Abstract: Choosing Covariates and Evaluating Balance in Propensity Score Methods: A Primer Based on Recent Recommendations from the Methodological Literature (Society for Social Work and Research 21st Annual Conference - Ensure Healthy Development for all Youth)

Choosing Covariates and Evaluating Balance in Propensity Score Methods: A Primer Based on Recent Recommendations from the Methodological Literature

Schedule:
Friday, January 13, 2017: 8:00 AM
La Galeries 2 (New Orleans Marriott)
* noted as presenting author
Kirsten Kainz, PhD, Associate Professor, University of North Carolina at Chapel Hill, Chapel hill, NC
Noah Greifer, Student, University of North Carolina at Chapel Hill, Chapel hill, NC
Ashley Givens, MSW, Doctoral Student, University of North Carolina at Chapel Hill, Chapel Hill, NC
Susannah Zietz, Student, University of North Carolina at Chapel Hill, Chapel Hill, NC
Karen Swietek, Student, University of North Carolina at Chapel Hill, Chapel Hill, NC
Brianna M. Lombardi, MSW, Doctoral Student, University of North Carolina at Chapel Hill, Chapel Hill, NC
Jamie Kohn, Student, University of North Carolina at Chapel Hill, Chapel Hill, NC
Background/Purpose

Propensity score methods are frequently used quasi-experimental tools that reduce the bias in estimated statistical relations due to confounding when exposure is non-randomly assigned. For propensity score methods to reduce bias due to confounding they must approximate experimental designs where all pre-exposure characteristics of the study participants, including their potential responses to exposure, are unrelated to exposure assignment and therefore ignorable when estimating effects.  This is known as the strong ignorability (SI) assumption.   To meet the SI assumption, the full set of confounders - those that predict selection into exposure and those associated with variation in the outcome - must be included in the propensity score model.  Further, the propensity score model must yield exchangeable groups via weighting, stratification, or matching on the propensity score, where the exposed and non-exposed groups are balanced on all measured confounders. 

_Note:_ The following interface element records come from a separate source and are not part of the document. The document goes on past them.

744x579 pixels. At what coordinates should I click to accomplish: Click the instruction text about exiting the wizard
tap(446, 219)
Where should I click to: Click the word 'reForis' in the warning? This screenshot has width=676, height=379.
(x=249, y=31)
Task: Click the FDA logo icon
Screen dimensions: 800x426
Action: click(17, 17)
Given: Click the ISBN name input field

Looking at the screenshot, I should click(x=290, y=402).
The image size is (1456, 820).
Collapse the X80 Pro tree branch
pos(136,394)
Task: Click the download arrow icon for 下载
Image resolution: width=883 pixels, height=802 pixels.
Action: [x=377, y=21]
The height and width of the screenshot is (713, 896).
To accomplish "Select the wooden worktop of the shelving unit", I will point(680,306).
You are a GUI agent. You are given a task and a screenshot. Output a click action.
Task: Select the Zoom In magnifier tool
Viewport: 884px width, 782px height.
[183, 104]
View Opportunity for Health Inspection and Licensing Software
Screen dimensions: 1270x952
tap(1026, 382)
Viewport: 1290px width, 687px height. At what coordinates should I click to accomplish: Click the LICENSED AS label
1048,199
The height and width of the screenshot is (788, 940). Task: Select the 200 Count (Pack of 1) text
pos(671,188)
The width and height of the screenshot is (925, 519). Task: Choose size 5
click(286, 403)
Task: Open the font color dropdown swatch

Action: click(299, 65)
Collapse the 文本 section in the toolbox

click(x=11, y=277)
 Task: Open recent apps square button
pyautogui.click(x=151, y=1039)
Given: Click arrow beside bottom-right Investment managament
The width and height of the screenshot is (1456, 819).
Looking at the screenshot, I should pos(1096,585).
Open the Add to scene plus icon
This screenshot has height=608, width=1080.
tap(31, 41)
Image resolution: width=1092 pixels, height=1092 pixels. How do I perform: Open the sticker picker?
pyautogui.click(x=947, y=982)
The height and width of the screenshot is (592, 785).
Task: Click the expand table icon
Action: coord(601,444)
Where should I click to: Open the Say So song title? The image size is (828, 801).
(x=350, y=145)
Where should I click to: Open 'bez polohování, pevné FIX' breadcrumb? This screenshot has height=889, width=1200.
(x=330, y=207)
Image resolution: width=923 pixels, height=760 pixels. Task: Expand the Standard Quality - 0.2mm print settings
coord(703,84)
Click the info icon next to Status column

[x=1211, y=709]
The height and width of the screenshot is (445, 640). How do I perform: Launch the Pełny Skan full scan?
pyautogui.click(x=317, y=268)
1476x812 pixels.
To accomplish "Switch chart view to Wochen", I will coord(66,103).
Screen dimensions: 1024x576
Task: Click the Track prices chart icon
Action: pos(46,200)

It is not possible to prove that the full set of confounders has been included in the propensity score model.  Rather, researchers must defend their propensity score models with two arguments: 1) a review of theory and evidence justifies that the selection of covariates for the estimation of propensity scores approaches the full set of confounders; and 2) statistical evaluation of covariate balance across the exposed and non-exposed groups following matching, stratification, or weighting justifies the propensity score model.  Recent systematic reviews of propensity score analyses published in social work and public health journals indicate that in many cases researchers fail to provide these justifications, despite increasing methodological recommendations to guide practice.  Because the justifications are essential for evaluating the merit of propensity score methods to reduce bias due to confounding we offer this paper as a guide for applied researchers who wish to incorporate currently recommended practice for selecting covariates and evaluating balance in their research using propensity score methods. 

Methods

In this paper we move from theory to applied examples using R, citing published recommendations for good practice in the selection of covariates and evaluation of covariate balance.  We analyze data from the Early Childhood Longitudinal Study Kindergarten Cohort of 2011 to provide concrete examples of analytic techniques and interpretations.

Results

            We demonstrate that different propensity score models yield different covariate balance results, and model specification and matching techniques can be adjusted to improve balance across models.  The final propensity score model should be chosen based on evidence of superior balance.

Conclusions

Researchers using propensity score methods will improve their analytic results and inferences by closely following published recommendations for covariate selection and balance implied by the SI assumption.  Recent systematic reviews and simulation studies provide updated guidelines for covariate selection and balance evaluation.  Recommendations and examples provided in this paper are intended to motivate defensible analytic practice, encourage thoughtful reviews of research, and ultimately produce a strong research base from which to design social work policy and practice.